2 Le Groupe intergouvernemental d’experts sur l’évolution du climat, mis en place par le PNUE (Programme des Nations unies pour l’environnement) et l’OMM (Organisation météorologique mondiale) est composé de plusieurs milliers d’experts qui synthétisent un rapport complet tous les cinq ans environ, pour rendre compte de ce qui fait ou ne fait pas consensus au sein des communautés scientifique, technique et socio-économique, et sur la base duquel les protocoles internationaux sont mis en place (e.g. Kyoto).
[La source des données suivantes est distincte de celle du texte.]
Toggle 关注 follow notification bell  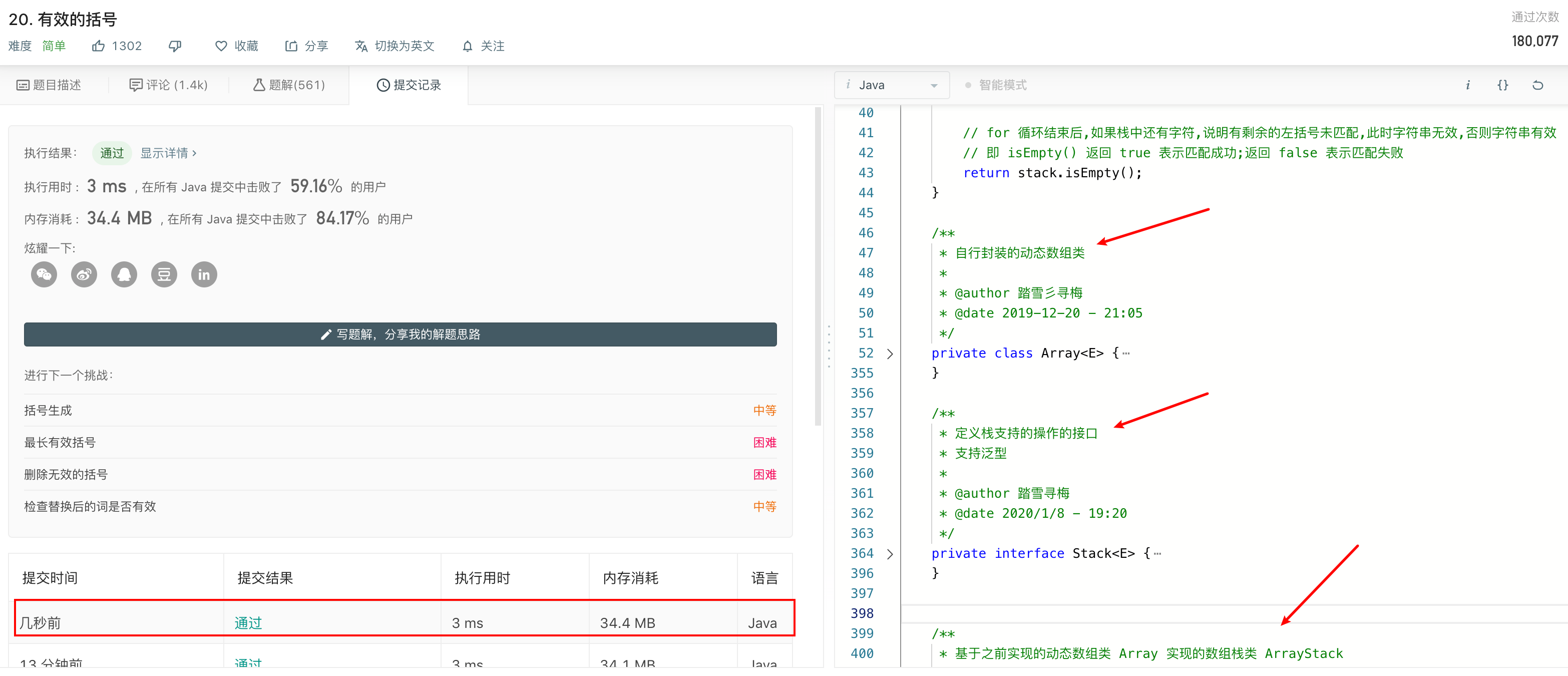pos(483,46)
Ce sont des rapports assez difficiles à appréhender pour tout un chacun, mais des résumés sont faits à l’intention des décideurs : http://www.ipcc.ch/languageportal/frenchportal.htm

Du reste, cet autre site, réalisé par un panel de scientifiques indépendants et sur les bases des rapports du GIEC, présente une vulgarisation du sujet concise, fiable et encore plus accessible : http://www.greenfacts.org/fr/dossiers/changement-climatique/index.htm

3 Sous l’effet du stress thermique et du manque d’eau de la canicule de l’année 2003, la végétation en Europe a moins absorbé de CO2 que les sols n’en ont émis par décomposition de l’humus, transformant ainsi temporairement les écosystèmes terrestres en émetteurs nets de CO2, alors que d’habitude ils épongent une partie de nos émissions.

4 Le méthane est un gaz à effet de serre 23 fois plus puissant que le CO2 et est présent en quantité gigantesque sous le sol gelé des hautes latitudes canadiennes et russes qui se craquelle en de multiples endroits sous l’effet de l’augmentation de température.

5 Les émissions de gaz à effet de serre par habitant varie d’un facteur 3 entre la Suède et l’Australie... les Suédois ne sont pourtant pas des hommes de Cro Magnon et on peut se poser la question de savoir s’ils sont trois fois plus malheureux que les Australiens...

6 Le plein, s’il vous plaît, Jean-Marc Jancovici et Alain Grandjean, Editions du Seuil, février 2006.

7 Lors de l’élaboration de son « Plan Climat 2004 » la limitation de la vitesse sur autoroute à 120 km/h (la mesure la plus simple et immédiatement efficace pour réduire nos rejets de CO2) a été écartée pour cause d’impopularité.